» **TASK TO COMPLETE**: The output should be every line below that includes the word "hamburger".

» **PROVIDED DATA**:

============================================================

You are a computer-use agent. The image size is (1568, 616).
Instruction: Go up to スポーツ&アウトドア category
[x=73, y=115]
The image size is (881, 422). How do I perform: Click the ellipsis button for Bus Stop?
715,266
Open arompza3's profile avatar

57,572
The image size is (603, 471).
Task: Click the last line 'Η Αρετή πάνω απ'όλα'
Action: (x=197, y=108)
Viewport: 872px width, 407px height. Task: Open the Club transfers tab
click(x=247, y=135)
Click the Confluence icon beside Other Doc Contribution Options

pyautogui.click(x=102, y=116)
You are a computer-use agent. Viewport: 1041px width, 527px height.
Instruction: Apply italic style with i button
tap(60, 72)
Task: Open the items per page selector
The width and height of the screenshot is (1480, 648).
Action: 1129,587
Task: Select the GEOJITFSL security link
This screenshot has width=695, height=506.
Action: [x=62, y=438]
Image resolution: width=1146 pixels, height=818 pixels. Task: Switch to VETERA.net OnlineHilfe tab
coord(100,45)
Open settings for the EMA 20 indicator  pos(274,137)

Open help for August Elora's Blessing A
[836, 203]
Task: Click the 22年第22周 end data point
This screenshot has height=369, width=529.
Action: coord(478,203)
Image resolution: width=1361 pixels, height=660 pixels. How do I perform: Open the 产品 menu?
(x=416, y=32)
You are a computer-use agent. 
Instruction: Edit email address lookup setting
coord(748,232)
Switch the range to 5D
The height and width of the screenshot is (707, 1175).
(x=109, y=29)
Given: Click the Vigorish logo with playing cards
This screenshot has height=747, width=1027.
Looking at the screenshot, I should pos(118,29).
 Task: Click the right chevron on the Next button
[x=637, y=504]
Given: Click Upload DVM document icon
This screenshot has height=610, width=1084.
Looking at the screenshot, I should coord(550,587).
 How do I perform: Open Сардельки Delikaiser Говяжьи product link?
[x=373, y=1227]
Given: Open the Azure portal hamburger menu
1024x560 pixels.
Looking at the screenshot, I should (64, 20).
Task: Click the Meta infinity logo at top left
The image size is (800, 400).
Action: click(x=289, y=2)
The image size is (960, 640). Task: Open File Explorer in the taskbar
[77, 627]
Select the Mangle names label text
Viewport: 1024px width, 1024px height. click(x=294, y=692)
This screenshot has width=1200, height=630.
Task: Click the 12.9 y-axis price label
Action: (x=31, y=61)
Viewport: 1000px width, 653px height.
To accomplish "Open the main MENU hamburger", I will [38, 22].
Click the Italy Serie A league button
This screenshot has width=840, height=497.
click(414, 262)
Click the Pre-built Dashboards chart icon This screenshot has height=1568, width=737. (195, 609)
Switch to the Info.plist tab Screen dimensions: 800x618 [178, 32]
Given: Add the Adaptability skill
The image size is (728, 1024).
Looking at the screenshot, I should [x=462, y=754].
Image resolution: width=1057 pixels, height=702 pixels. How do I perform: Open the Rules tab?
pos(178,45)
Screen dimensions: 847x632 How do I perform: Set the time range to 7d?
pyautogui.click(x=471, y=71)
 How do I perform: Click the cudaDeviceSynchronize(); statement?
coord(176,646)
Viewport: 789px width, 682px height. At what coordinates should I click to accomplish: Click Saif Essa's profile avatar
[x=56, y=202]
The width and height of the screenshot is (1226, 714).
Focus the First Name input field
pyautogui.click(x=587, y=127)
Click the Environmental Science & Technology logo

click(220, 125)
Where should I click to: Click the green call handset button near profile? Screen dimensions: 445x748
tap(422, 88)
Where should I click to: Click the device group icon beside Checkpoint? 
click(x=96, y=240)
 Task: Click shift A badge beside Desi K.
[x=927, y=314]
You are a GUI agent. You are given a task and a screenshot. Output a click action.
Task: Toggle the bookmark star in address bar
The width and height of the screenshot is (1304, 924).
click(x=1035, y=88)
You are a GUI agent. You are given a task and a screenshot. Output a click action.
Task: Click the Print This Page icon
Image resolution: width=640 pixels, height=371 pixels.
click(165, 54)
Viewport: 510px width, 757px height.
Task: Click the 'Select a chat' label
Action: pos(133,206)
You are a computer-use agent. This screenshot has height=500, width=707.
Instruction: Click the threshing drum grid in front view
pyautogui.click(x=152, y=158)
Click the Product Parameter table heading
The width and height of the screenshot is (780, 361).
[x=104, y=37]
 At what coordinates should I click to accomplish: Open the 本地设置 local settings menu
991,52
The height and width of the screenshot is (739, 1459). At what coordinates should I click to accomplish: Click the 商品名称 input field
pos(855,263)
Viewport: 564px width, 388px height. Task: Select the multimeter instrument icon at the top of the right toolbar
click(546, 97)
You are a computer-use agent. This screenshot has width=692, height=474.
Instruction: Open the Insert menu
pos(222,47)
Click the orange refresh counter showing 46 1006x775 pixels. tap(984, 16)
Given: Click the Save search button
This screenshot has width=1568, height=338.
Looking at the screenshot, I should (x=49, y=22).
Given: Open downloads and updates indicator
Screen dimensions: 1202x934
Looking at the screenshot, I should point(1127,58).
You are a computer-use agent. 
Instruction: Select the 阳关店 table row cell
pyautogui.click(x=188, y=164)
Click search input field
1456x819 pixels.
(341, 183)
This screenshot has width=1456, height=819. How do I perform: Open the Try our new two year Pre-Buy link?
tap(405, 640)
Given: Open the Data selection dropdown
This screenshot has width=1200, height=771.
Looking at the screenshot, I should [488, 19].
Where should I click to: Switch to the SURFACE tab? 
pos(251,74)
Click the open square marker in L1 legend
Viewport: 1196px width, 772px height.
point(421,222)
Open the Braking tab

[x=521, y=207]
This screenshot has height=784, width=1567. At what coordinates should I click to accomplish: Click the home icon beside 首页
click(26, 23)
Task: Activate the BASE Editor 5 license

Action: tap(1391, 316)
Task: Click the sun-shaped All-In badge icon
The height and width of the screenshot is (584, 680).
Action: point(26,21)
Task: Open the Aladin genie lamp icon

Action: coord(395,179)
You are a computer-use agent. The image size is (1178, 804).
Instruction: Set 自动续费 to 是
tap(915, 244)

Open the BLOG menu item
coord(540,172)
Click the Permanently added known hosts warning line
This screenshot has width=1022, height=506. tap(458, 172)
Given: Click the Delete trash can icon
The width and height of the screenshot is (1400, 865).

============================================================

» **WORKED SOLUTION**:
Given: Open the Azure portal hamburger menu
To accomplish "Open the main MENU hamburger", I will [38, 22].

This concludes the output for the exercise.